The cash flow is the main component of the Company's operations and an important factor for financial analysis and strategic planning. Every business has the purpose of earning money (which automatically means - Company development, welfare of employees and satisfaction of owners' ambitions). It is difficult to imagine that some kind of business was formed to produce a particular product, and whatever it happened around it, he continued to produce this product. Obviously, such a business will end when the money runs out of its owner.
Therefore, earning money is the main objective of the existence of a business.
If the business earns money (it is profitable) and does not make any unreasonable expenses (such as withdrawal of funds for another direction, ill-conceived investments into a project, etc.) then the financial flow will not "dry up" and will fill the financial "blood" with all arteries and capillaries of business (it refers to supply, transportation, pay, taxes and other expenses accompanying business activities). This can be compared with the oxygen coming from contractors, gets into accounts and exhales / is spent in the form of payment for the necessary items / articles of expenditure for existence. And thanks to this respiratory process, the business organism lives and develops. And, as you know, with insufficient oxygen supply to the body, asphyxiation and oxygen starvation develops (in the case of business, it slows down, and in the management panic mood prevails and chaotic spontaneous decisions are taken).

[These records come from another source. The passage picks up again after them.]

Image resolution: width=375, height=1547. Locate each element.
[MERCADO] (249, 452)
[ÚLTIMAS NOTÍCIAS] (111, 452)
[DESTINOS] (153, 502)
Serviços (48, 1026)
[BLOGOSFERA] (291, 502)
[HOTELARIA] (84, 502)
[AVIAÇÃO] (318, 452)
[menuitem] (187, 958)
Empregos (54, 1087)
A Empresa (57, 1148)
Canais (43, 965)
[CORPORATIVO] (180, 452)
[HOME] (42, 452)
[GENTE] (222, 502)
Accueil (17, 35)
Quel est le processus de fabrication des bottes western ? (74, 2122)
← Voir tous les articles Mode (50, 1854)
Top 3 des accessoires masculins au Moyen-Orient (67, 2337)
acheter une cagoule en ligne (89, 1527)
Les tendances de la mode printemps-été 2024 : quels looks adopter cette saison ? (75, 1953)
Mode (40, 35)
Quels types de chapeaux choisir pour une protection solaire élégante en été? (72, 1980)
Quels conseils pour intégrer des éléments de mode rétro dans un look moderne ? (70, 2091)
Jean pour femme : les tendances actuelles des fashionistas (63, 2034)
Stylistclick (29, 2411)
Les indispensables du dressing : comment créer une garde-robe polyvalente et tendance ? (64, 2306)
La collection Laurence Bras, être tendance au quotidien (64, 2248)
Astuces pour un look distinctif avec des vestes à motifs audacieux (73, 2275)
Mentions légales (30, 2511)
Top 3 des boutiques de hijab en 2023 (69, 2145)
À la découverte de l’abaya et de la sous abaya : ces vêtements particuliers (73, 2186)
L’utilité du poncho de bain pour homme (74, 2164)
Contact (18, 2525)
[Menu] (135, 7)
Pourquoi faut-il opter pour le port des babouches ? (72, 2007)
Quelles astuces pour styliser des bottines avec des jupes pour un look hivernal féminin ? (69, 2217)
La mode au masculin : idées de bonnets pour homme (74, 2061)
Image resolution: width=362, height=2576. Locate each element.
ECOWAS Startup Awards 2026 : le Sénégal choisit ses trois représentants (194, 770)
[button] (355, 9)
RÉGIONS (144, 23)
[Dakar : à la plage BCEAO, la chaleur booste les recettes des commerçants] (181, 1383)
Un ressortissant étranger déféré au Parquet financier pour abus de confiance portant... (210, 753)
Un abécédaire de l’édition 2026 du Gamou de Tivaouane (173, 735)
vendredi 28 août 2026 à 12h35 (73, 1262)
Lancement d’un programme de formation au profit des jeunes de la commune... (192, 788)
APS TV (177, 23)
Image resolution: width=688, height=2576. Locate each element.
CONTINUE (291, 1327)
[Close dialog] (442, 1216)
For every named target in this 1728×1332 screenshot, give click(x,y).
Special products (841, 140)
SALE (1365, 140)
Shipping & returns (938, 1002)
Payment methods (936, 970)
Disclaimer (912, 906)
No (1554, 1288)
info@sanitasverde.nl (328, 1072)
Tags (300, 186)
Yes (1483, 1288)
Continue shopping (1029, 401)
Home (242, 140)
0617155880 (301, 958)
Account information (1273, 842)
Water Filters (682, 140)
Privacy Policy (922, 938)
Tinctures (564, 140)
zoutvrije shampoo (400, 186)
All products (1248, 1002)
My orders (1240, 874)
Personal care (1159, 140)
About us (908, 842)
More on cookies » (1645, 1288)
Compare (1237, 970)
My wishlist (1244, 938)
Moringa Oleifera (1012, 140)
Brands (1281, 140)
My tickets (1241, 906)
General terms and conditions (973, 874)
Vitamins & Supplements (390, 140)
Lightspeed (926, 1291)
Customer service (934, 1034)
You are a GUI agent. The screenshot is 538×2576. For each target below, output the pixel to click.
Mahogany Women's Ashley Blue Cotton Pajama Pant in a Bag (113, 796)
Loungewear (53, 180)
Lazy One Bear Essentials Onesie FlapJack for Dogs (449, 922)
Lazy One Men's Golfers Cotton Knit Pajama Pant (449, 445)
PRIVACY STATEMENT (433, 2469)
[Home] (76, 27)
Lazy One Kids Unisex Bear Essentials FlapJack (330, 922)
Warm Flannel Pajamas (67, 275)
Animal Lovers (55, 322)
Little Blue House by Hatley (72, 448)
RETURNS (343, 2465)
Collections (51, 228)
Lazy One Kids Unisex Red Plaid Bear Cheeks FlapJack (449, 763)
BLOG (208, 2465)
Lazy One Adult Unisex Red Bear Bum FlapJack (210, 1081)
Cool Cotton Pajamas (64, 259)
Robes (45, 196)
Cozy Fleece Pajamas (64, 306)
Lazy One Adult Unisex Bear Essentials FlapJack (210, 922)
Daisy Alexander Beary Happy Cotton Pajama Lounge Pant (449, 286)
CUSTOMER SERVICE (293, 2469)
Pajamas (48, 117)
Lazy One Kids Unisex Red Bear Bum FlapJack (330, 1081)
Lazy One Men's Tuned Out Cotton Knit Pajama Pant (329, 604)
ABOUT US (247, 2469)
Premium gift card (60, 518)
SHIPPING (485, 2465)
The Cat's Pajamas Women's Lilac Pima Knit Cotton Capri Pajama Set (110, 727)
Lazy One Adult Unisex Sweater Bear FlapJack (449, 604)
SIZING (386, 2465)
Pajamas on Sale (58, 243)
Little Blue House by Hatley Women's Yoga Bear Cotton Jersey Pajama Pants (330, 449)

The analysis of cash flow (cash flow) enables, with the help of calculations and certain mental work, to determine the nearest future of the organization, namely: where will the enterprise be tomorrow (next quarter, year). It is this type of analysis, mainly used by credit analysts in banks, in determining the future solvency of the client and his ability to return the borrowed funds.
For example, a cash flow analysis gives you an opportunity to learn about:
- Sufficiency of financial resources in business for achievement of planned indicators;
- Possibility / impossibility of self-financing of certain projects or the need for external borrowings at moments of peak payments;
- Business ability to fulfill its own financial obligations;
- Volume and sources of funds receipt and their spending. Structural analysis;
- Business season and its critical moments ("cash breaks").
As a rule, most entrepreneurs and managers use the most primitive and "obvious" ways to correct the financial flow, namely:
- cutting costs (often mimicking turbulent activity that does not lead to noticeable results, because otherwise you can, in the process, accidentally get on yourself);
- getting loans or loans to block the "minus" (in the hope that later on it will "unwind and collapse").
With regard to cost cutting, it often takes a completely perverted outline, when it reduces the cost of labor at the expense of the staff creating the product by reducing or delaying pay, thereby exacerbating the problem and striking out the future of the Company and loyalty to it. Therefore, the issue of cutting costs requires a very detailed and scrupulous study, so that "the water does not spill the baby."
In general, it is most effective to work with operational inflow of funds and its increase, that is, that it can grow almost infinitely (the ceiling is limited only by its own ambitions and, sometimes, by productive capacity) rather than with costs that have a limited resource for dealing with them ( costs can almost never be reduced without losing the quality of the product or the loyalty of employees).
Regarding loans or loans, managers often forget that the "cash gap" is not really a reason, but a consequence of false management decisions. And if these mistakes are not fixed, then situational borrowing and injection will only lead to temporary imaginary relief, postponing the disaster for a while. At the same time, bringing it closer to inevitability. Without a parallel exclusion of factors that led to a "cash-break", it simply increases credit risks and does not solve absolutely any problems.
In fact, a reduction in cash flow in business is the first clear sign that something is wrong. And here it is not even about any criminal acts (theft or financial abuse), but rather about ideological things and strategic mistakes. Gradual drying up of the "financial flow" should point to miscalculations and the wrong choice of ways of development.